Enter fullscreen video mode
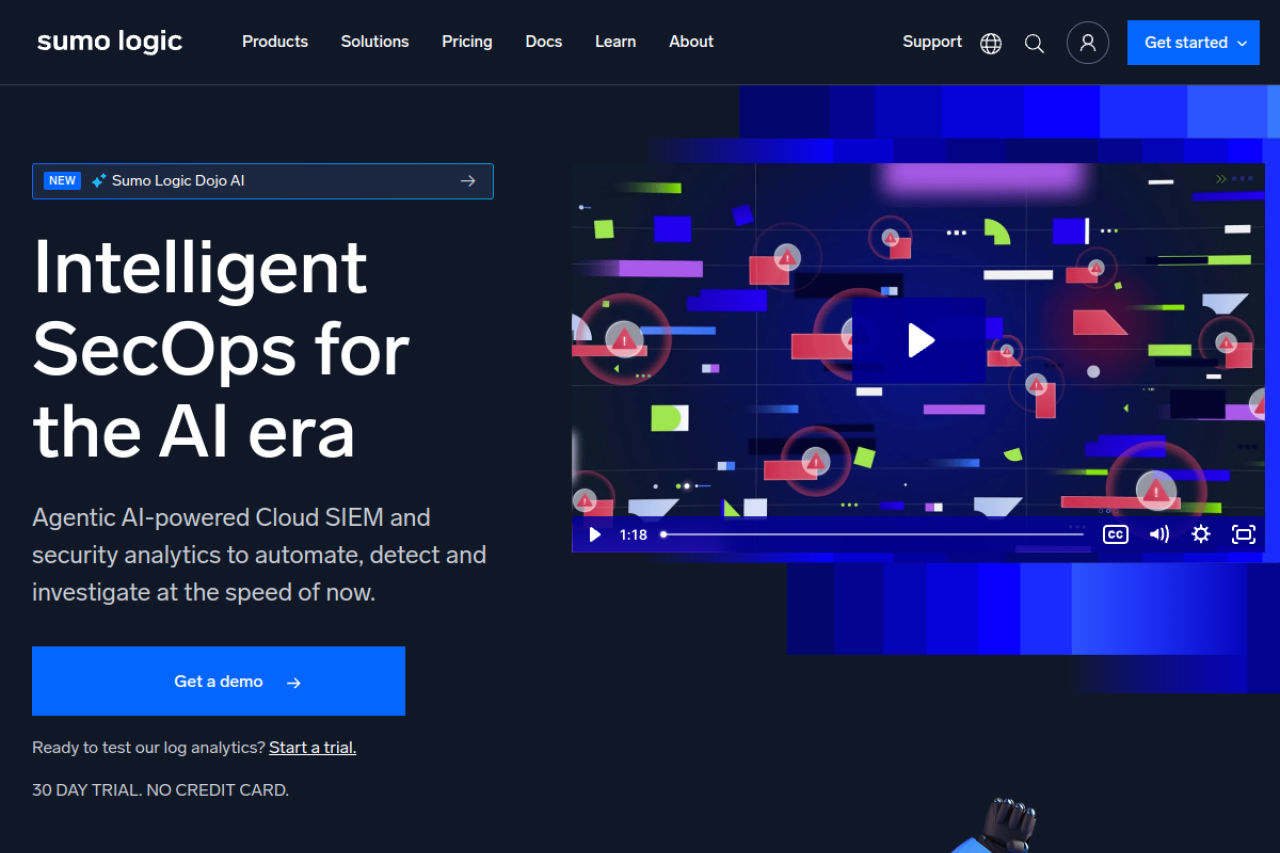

________________________

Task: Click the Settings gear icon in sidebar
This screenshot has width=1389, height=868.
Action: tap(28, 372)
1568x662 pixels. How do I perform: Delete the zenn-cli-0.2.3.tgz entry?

________________________

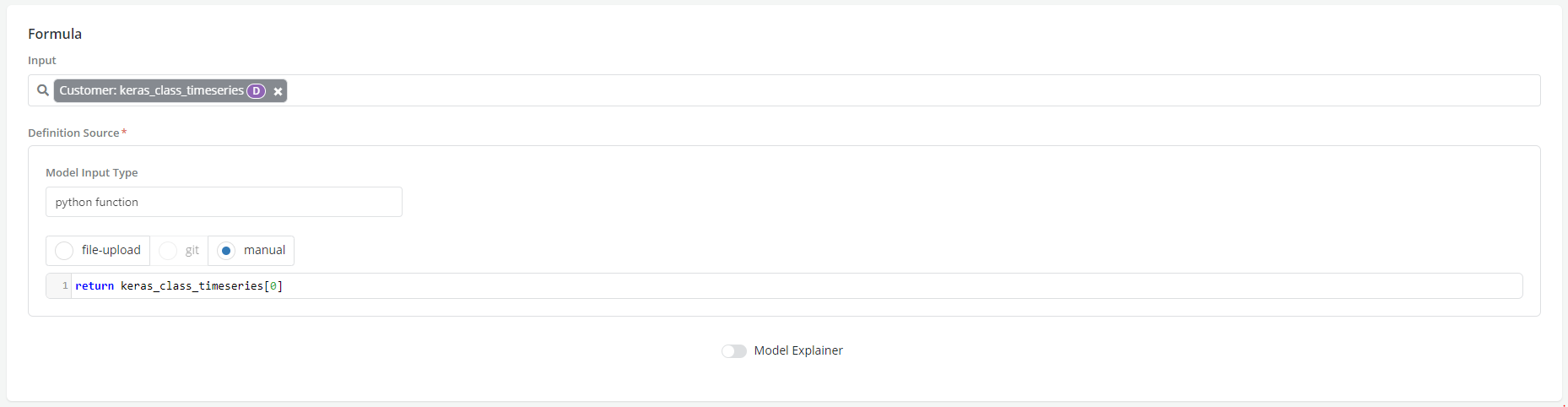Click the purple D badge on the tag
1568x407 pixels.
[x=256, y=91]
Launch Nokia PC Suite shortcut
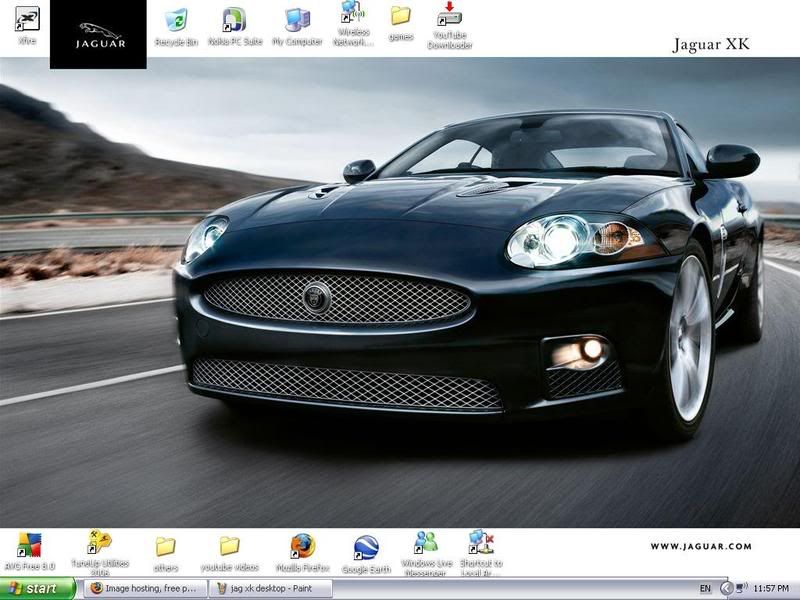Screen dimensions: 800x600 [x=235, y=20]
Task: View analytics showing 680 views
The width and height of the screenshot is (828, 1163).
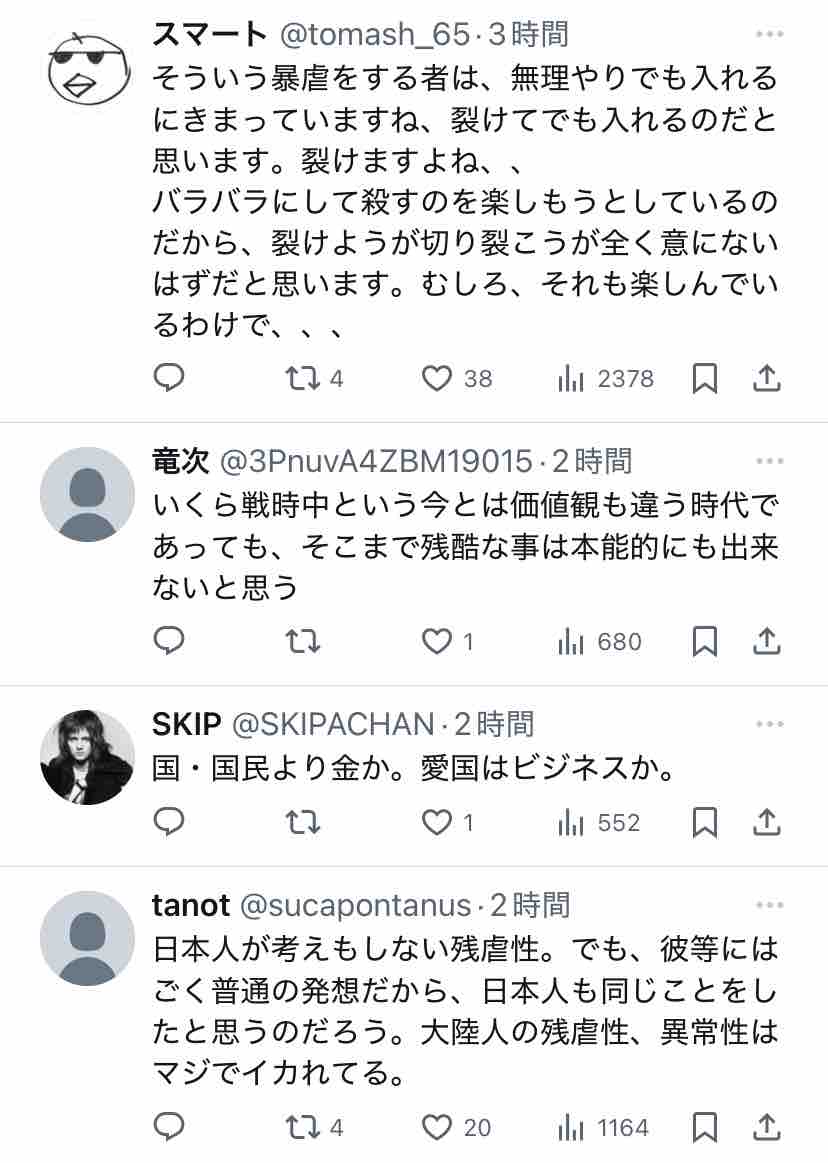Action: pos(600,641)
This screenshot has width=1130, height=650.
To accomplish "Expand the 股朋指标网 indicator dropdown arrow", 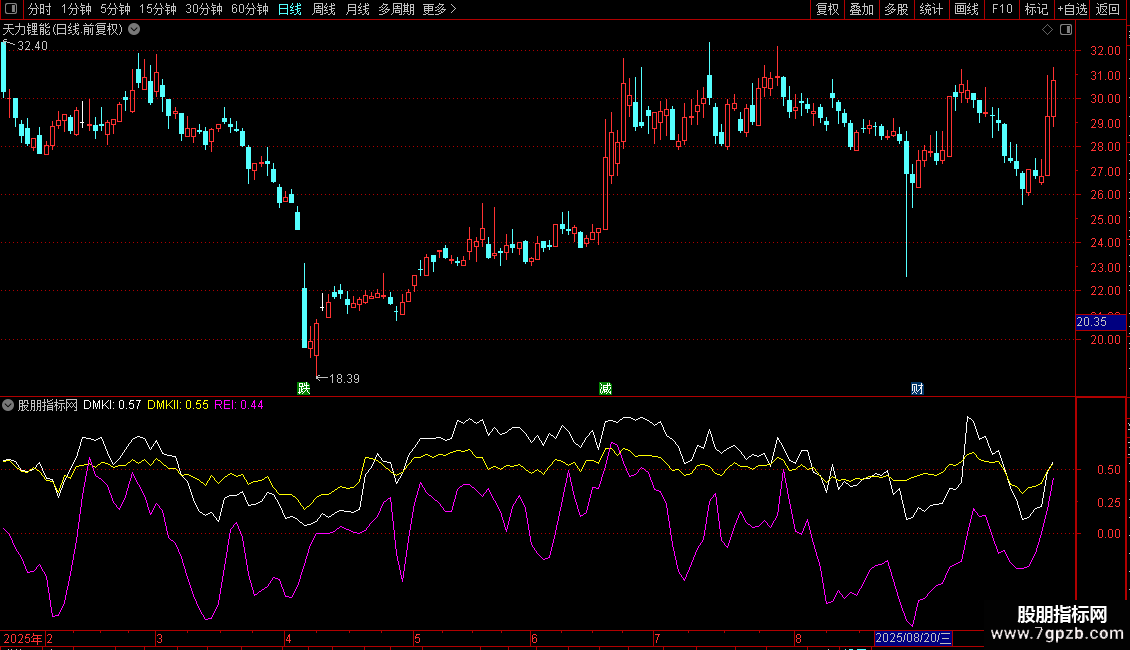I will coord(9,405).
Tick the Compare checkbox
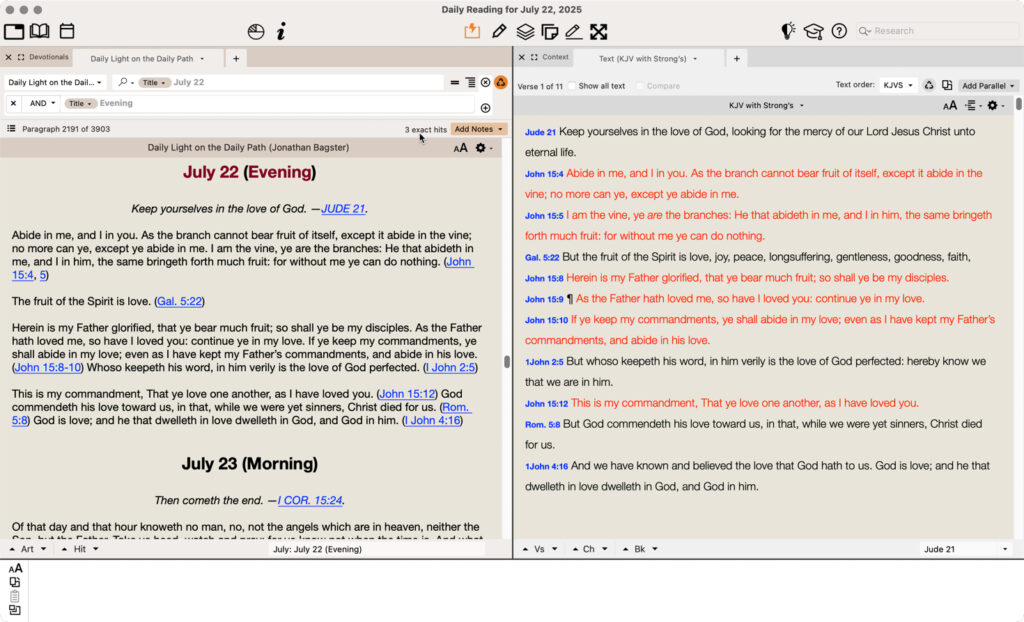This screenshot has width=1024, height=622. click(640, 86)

________________________

#### Problem description
Using the entries above, state the number of lines that include "Task". Add nothing else.

#### Solution
2